Historically, banks have refused to accept deposits from known cannabis businesses. However, now that cannabis is legal in some form in the majority of U.S. states, the playing field has changed, and federal legislators are seeking to update their stance on financial protection of legitimate cannabis businesses.
In September 2019, the House of Representatives passed the Secure and Fair Enforcement (SAFE) Banking Act of 2019. The SAFE bill is designed to create protections for depository institutions that provide financial services to legal cannabis-related businesses and service providers for such businesses. However, this legislation has stalled in the Senate. This continues to put any business with connections to cannabis—regardless of its legal status at the state level—at potential risk.
Establishing safe, reliable, accountable financial security for companies that have made investments into the cannabis food industry has widespread support from the banking community. According to a position statement from the American Bankers Association: “The rift between federal and state law has left banks trapped between their mission to serve the financial needs of their local communities and the threat of federal enforcement action. While ABA takes no position on the moral issues raised by legalizing marijuana, the growing number of states that allow its sale and use raises practical issues that must be addressed. ABA believes the time has come for Congress and the regulatory agencies to provide greater legal clarity to banks operating in states where marijuana has been legalized for medical or adult use. Those banks, including institutions that have no interest in directly banking marijuana-related businesses, face rising legal and regulatory risks as the marijuana industry grows.”
ABA notes that the SAFE Banking Act is “a solid starting point for discussion” and that it looks forward to working with policymakers to find solutions that provide “the legal and regulatory certainty banks need to best serve their communities.”
As we have seen elsewhere in the legal cannabis industry, the passage of the 2018 Farm Bill and its concessions for cannabidiol (CBD) derived from hemp have started to pave some inroads for legislative change.
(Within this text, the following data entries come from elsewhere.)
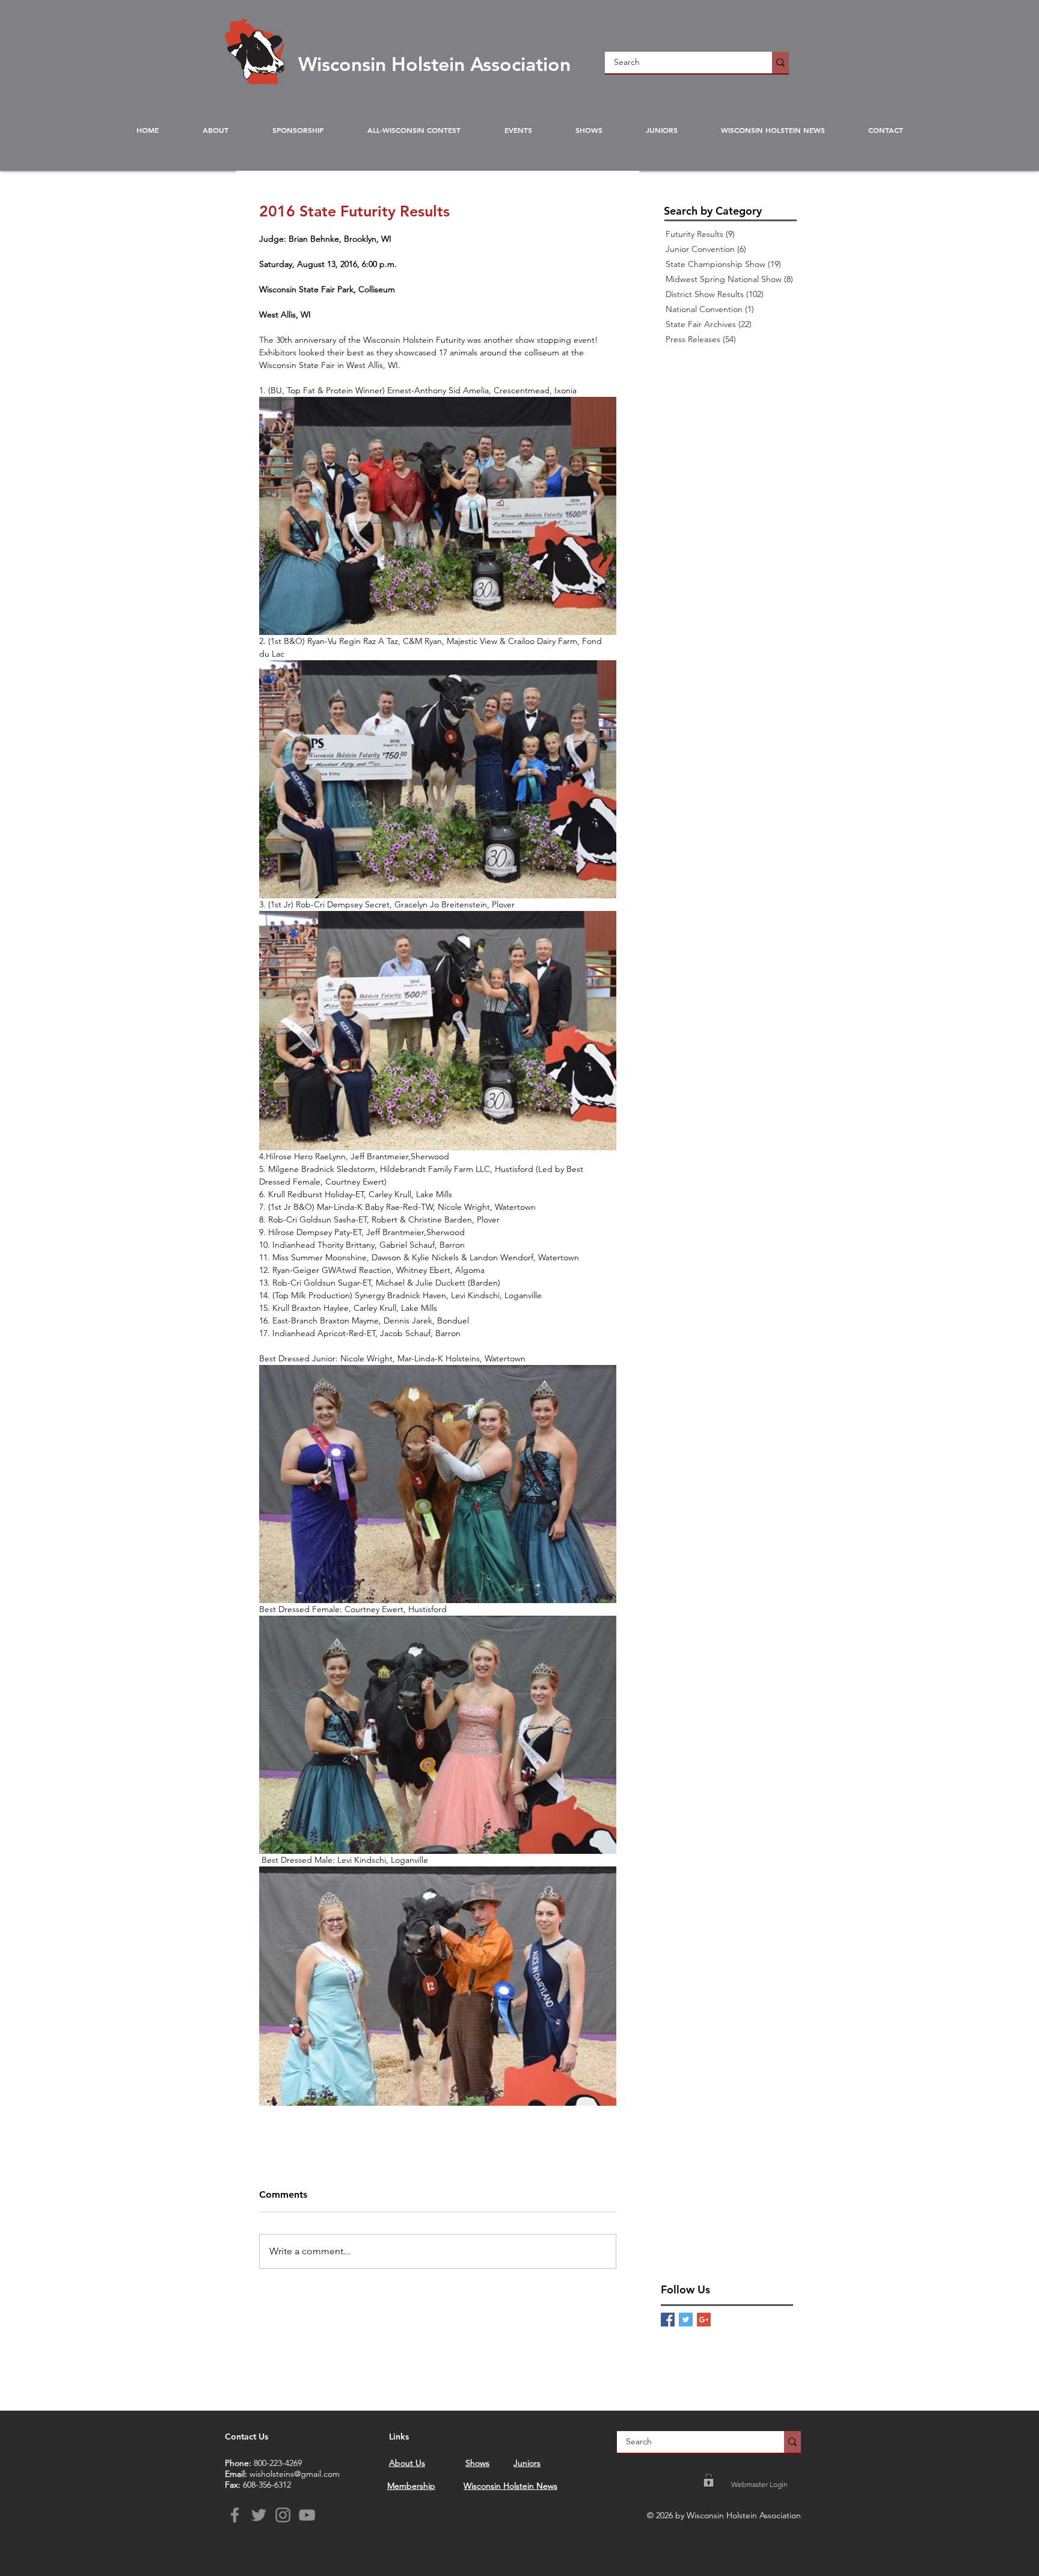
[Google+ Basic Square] (704, 2319)
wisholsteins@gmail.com (295, 2473)
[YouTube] (307, 2515)
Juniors (527, 2463)
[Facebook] (235, 2515)
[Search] (780, 62)
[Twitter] (259, 2515)
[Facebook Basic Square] (668, 2319)
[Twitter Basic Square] (686, 2319)
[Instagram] (283, 2515)
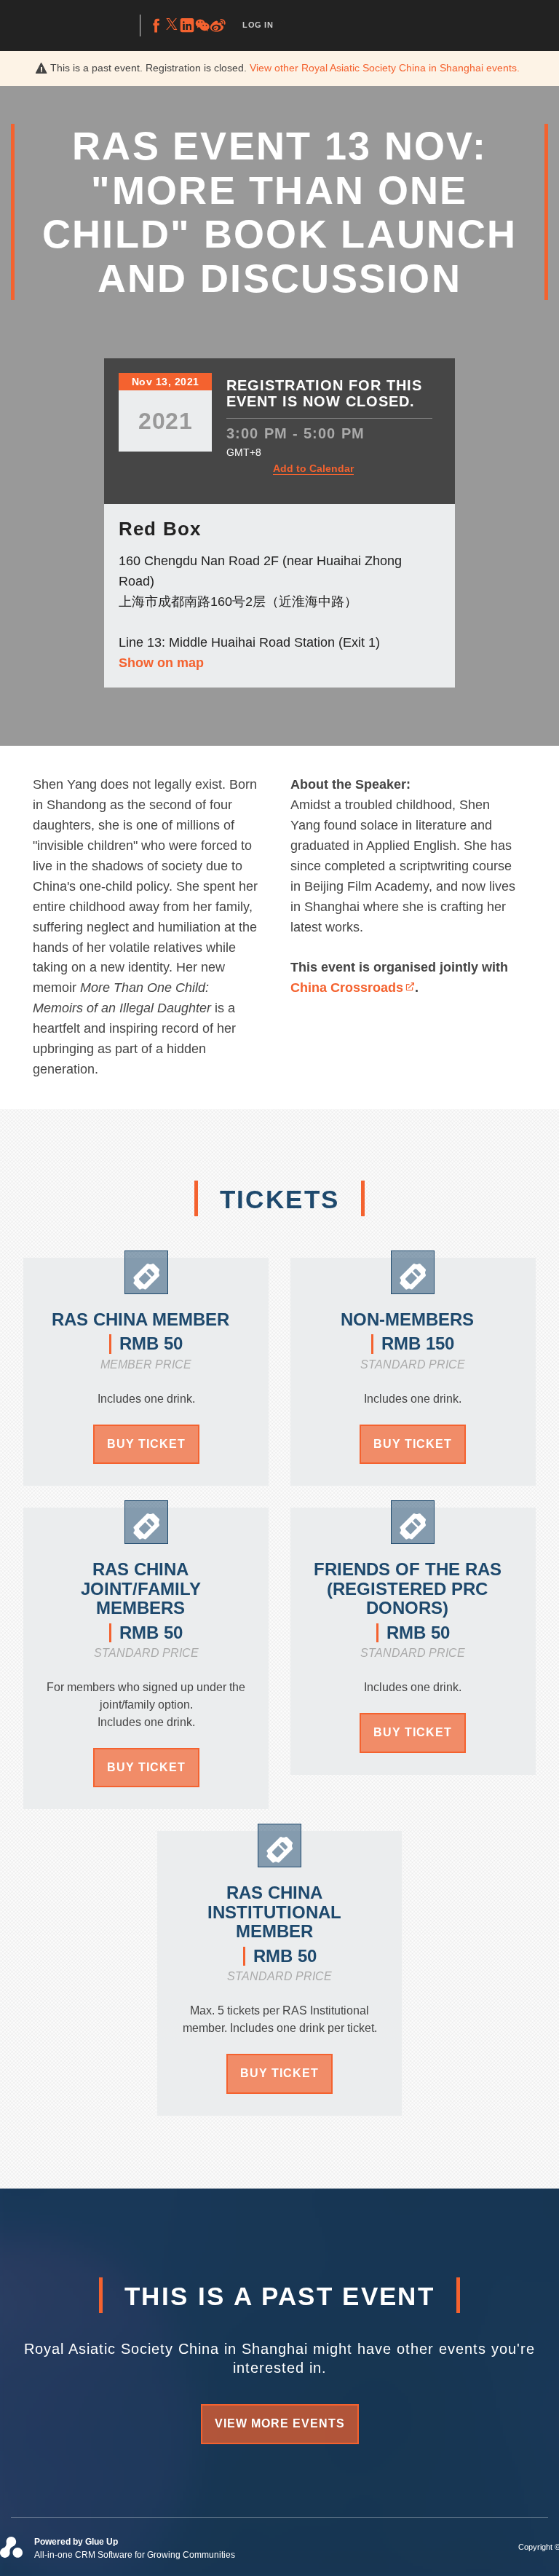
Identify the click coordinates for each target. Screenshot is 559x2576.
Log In (257, 24)
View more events (280, 2423)
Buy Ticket (146, 1444)
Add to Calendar (313, 468)
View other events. (385, 68)
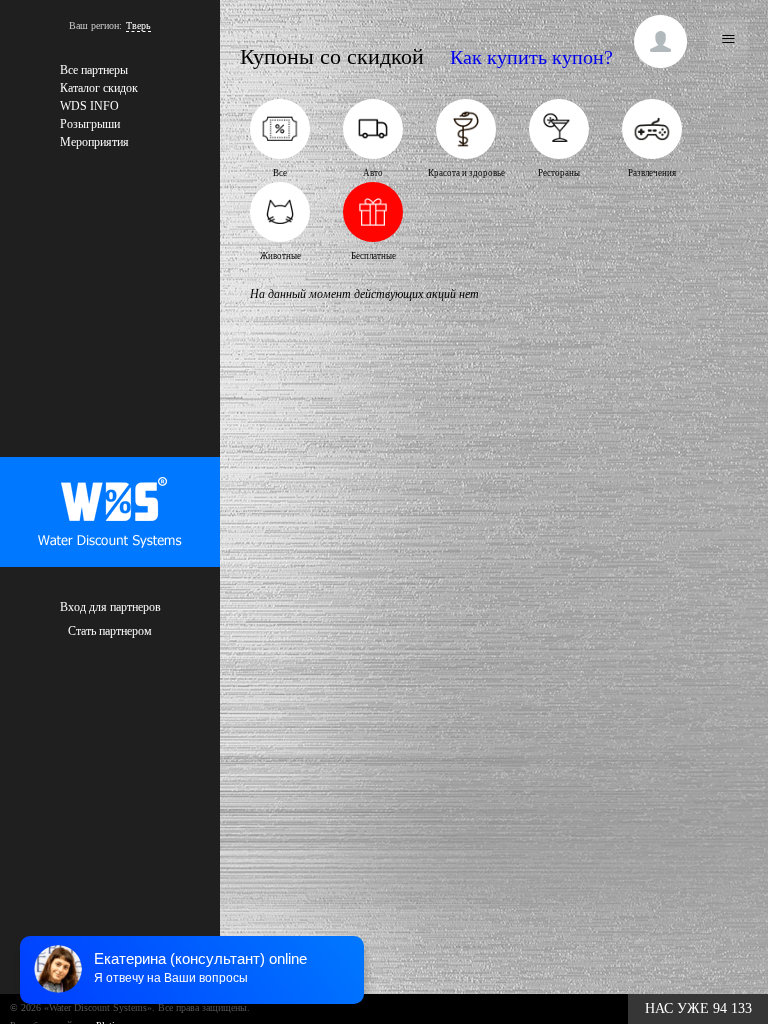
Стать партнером (110, 631)
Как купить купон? (531, 57)
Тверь (138, 25)
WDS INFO (89, 106)
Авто (373, 173)
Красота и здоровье (466, 173)
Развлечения (652, 173)
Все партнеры (94, 70)
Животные (280, 256)
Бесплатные (373, 256)
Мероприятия (94, 142)
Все (280, 173)
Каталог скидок (99, 88)
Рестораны (559, 173)
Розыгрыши (90, 124)
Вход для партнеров (110, 607)
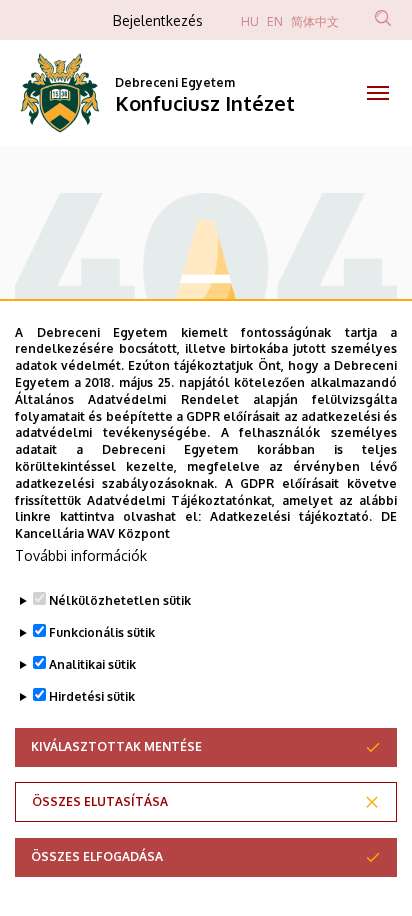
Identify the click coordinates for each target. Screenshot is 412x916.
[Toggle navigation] (377, 93)
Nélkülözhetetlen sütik (120, 600)
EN (275, 21)
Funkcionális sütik (102, 632)
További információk (81, 555)
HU (250, 21)
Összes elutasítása (100, 801)
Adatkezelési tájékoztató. (291, 516)
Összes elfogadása (97, 856)
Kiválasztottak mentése (116, 746)
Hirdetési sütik (92, 696)
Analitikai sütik (92, 664)
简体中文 (315, 21)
“Some financial institutions appear willing to work with the CBD food and beverage industry provided companies can confirm the CBD is sourced from hemp that complies with the 2018 Farm Bill, which in some cases means obtaining an outside legal opinion on the ingredient that includes this sourcing documentation,” says Rend Al-Mondhiry, partner, Amin Talati Wasserman, LLP, Chicago. “However, some banks and payment processors will not provide services for the CBD food and beverage industry, citing FDA’s current opinion that CBD is not a permissible food or beverage ingredient. It’s also possible financial institutions could require that companies only sell in states that expressly allow the sale of CBD-containing food and beverages, but we haven’t seen that yet.”
“In the past year, there appears to be more insurance providers offering coverage for the CBD food and industry,” says Al-Mondhiry. “However those that are willing to provide coverage often use very qualified language.” As a result, she notes that such policies might not end up providing meaningful coverage. It’s important to retain legal consultation when seeking to protect your legal cannabis business.
However, the areas related to financial protection of legal cannabis businesses are starting to grow. “We have a few insurance companies that will write businesses with THC and/or CBD products,” says Kathy Francis, life sciences insurance manager, Specialty Insurance Partners LLC, Colorado Springs, CO. “If ingestible, the minimum premiums start at $6,500.” She notes that the application process is highly detailed. “We do a narrative to introduce the company to the insurance underwriter so they better understand what is to be insured.”
It’s important that companies developing and producing legal cannabis foods and beverages for the medical and recreational markets understand that—even in the absence of federal regulatory oversight—they carry the same legal liabilities as mainstream, traditional CPGs. As such, they need to protect themselves, including from potential claims related to product liability and recall.